UNVERÄNDERT FEHLT EINE INTERNATIONALE STRATEGIE FÜR DAS KOSOVO: Alltäglicher Hass
Die Liste der Toten im Kosovo hat sich wieder verlängert: Diesmal waren es drei Roma, die Donnerstagnacht von einer Mörsergranate zerfetzt wurden. Sie mussten mit ihrem Leben bezahlen, weil sie Roma waren, so wie in den vergangenen Monaten vielfach Serben wegen ihrer Volkszugehörigkeit zu Opfern wurden. Und so bestimmt heute, wenngleich weit weniger medienwirksam inszeniert und meist als Randnotiz auf der Zeitungsseite versteckt, noch immer vorrangig eines den Alltag im Kosovo: die Missachtung elementarer Menschenrechte, die die Nato doch eigentlich verteidigen wollte – so jedenfalls lautete im vergangenen Jahr die Begründung für den Bombenkrieg gegen Jugoslawien.

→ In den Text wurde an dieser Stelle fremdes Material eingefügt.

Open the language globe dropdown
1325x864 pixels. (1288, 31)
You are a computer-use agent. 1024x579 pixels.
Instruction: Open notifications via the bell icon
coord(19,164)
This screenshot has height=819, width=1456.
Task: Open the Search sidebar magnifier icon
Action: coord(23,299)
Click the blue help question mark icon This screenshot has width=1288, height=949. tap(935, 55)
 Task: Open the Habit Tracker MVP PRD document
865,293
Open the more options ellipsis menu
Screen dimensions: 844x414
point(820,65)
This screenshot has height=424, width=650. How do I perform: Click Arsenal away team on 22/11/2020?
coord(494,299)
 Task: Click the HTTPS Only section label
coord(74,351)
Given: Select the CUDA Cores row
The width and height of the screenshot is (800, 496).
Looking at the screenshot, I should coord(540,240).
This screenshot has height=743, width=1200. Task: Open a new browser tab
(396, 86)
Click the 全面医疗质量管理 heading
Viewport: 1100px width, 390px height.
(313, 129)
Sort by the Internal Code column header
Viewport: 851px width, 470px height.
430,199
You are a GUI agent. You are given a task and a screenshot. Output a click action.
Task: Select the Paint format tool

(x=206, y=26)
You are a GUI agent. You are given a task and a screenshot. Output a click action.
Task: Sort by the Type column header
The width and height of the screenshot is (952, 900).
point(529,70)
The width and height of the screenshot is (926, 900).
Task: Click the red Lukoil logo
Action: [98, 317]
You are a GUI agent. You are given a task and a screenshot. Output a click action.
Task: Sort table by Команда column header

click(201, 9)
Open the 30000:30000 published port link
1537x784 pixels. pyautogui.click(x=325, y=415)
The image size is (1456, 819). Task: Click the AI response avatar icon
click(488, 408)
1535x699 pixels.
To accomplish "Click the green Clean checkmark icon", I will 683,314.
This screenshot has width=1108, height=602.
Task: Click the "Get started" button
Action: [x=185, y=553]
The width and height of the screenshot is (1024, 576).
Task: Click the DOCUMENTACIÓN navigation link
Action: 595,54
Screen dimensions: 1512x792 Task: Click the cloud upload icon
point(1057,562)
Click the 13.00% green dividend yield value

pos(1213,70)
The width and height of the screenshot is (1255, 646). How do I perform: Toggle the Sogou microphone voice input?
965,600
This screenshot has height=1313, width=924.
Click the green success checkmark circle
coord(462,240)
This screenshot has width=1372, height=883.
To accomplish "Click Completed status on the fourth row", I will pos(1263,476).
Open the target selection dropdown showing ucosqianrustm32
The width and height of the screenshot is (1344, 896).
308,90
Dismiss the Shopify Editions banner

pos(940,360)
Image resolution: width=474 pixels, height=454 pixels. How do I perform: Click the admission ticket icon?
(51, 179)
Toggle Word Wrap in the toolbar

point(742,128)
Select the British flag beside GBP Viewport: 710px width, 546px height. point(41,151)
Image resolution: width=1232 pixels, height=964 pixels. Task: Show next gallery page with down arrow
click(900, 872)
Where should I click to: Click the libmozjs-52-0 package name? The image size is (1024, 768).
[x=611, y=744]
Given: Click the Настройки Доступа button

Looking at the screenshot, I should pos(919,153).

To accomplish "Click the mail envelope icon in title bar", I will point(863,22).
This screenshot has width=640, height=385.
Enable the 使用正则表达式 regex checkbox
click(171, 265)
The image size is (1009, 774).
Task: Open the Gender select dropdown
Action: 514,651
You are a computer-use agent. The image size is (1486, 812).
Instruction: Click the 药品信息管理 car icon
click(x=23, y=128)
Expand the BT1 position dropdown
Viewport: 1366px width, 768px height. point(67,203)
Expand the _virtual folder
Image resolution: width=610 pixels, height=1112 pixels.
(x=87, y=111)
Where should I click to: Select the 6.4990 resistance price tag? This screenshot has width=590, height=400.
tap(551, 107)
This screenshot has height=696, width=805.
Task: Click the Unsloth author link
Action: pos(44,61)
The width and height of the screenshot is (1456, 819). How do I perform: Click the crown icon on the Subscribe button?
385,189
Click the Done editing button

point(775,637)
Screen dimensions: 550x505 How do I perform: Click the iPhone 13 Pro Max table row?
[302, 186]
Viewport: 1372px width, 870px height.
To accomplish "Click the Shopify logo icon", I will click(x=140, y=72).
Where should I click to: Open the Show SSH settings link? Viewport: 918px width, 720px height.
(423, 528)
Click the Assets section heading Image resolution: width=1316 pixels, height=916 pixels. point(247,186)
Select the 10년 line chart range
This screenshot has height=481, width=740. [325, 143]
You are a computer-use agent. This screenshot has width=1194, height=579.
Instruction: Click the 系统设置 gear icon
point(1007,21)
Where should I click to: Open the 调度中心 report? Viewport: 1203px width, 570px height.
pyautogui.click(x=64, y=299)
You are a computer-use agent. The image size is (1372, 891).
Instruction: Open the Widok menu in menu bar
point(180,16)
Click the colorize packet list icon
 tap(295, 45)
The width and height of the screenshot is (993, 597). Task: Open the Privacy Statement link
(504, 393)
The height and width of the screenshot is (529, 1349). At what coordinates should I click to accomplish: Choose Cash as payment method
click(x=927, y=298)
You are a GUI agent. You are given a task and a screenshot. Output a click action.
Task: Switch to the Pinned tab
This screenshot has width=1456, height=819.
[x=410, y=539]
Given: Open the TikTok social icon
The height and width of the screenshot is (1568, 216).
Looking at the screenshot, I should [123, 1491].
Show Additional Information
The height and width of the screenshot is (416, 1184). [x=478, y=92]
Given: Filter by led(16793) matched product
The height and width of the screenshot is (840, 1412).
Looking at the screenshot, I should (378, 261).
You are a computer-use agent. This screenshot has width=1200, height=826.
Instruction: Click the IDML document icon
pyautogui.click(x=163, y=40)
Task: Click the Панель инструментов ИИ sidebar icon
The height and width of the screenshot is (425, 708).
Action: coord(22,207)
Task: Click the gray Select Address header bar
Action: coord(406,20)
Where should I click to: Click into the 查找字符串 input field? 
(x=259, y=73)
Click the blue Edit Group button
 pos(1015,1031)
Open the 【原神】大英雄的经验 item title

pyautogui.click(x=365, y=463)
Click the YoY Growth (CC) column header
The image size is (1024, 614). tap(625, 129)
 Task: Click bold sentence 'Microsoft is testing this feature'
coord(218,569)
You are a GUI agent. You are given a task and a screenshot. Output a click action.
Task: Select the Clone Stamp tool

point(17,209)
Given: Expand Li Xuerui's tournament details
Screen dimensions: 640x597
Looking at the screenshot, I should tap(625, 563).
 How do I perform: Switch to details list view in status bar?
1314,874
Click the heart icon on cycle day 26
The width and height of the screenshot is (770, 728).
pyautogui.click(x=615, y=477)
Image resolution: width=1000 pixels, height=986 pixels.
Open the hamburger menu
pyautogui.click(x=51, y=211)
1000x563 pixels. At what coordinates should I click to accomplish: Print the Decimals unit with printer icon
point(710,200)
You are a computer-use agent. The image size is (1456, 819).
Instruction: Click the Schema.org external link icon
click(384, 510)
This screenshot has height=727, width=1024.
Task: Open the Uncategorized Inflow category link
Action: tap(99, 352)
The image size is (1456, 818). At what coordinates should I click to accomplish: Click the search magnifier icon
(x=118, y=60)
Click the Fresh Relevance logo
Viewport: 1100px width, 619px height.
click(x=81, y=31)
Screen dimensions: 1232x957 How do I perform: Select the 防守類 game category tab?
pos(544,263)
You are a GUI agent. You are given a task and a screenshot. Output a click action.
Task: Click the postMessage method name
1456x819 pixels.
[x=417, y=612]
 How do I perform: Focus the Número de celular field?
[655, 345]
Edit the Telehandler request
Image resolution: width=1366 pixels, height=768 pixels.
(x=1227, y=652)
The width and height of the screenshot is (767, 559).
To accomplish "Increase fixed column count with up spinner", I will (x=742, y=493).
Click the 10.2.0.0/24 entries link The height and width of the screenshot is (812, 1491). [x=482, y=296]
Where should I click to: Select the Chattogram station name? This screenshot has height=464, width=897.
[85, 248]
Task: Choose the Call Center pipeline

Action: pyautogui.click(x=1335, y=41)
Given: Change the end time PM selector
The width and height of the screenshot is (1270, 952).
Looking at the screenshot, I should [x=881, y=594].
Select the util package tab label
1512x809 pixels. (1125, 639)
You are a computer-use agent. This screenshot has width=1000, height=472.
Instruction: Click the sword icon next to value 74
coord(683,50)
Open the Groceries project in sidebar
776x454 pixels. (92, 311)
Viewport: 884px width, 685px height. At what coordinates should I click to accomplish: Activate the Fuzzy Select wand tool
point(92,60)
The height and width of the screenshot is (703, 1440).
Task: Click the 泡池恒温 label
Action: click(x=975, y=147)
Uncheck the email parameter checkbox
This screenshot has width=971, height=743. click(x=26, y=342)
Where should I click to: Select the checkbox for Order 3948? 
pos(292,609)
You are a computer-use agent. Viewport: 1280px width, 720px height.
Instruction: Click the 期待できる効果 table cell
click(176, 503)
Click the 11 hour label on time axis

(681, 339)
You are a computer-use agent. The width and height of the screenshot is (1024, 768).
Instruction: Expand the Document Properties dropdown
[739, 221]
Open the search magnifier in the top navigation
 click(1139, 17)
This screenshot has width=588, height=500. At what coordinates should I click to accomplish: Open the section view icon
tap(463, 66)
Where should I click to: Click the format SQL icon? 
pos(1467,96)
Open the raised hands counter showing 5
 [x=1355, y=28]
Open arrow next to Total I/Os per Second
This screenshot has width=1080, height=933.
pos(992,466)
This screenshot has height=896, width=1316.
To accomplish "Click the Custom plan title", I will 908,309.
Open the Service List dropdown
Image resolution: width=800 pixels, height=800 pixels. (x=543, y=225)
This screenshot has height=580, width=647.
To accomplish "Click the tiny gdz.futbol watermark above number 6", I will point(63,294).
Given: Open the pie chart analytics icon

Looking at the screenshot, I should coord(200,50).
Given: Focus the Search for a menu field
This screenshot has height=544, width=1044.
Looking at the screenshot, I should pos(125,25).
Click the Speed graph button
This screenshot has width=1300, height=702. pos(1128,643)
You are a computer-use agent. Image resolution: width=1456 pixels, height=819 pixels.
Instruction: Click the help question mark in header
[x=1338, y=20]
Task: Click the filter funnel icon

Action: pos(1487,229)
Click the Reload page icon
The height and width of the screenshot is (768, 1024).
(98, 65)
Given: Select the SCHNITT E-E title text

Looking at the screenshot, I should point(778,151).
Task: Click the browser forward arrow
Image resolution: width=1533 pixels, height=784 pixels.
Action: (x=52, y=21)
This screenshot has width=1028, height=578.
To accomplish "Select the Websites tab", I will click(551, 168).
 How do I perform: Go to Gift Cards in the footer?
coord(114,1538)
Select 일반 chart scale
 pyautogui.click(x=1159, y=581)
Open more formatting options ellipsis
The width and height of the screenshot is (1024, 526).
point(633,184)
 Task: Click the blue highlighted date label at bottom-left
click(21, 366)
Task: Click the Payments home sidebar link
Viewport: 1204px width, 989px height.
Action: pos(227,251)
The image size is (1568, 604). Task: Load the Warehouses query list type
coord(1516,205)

Daraus leiten nun einige Kritiker die These ab, die derzeitige Situation führe den Militäreinsatz nachträglich ad absurdum oder – noch drastischer – das Engagement der Nato habe alles nur noch schlimmer gemacht. Doch ist dieser Vorwurf genauso wenig zu halten wie die Behauptung, Unmik und KFOR sähen dem Plündern und Morden einfach nur zu. Tatenlosigkeit ist den beteiligten Organisationen bestimmt nicht vorzuwerfen.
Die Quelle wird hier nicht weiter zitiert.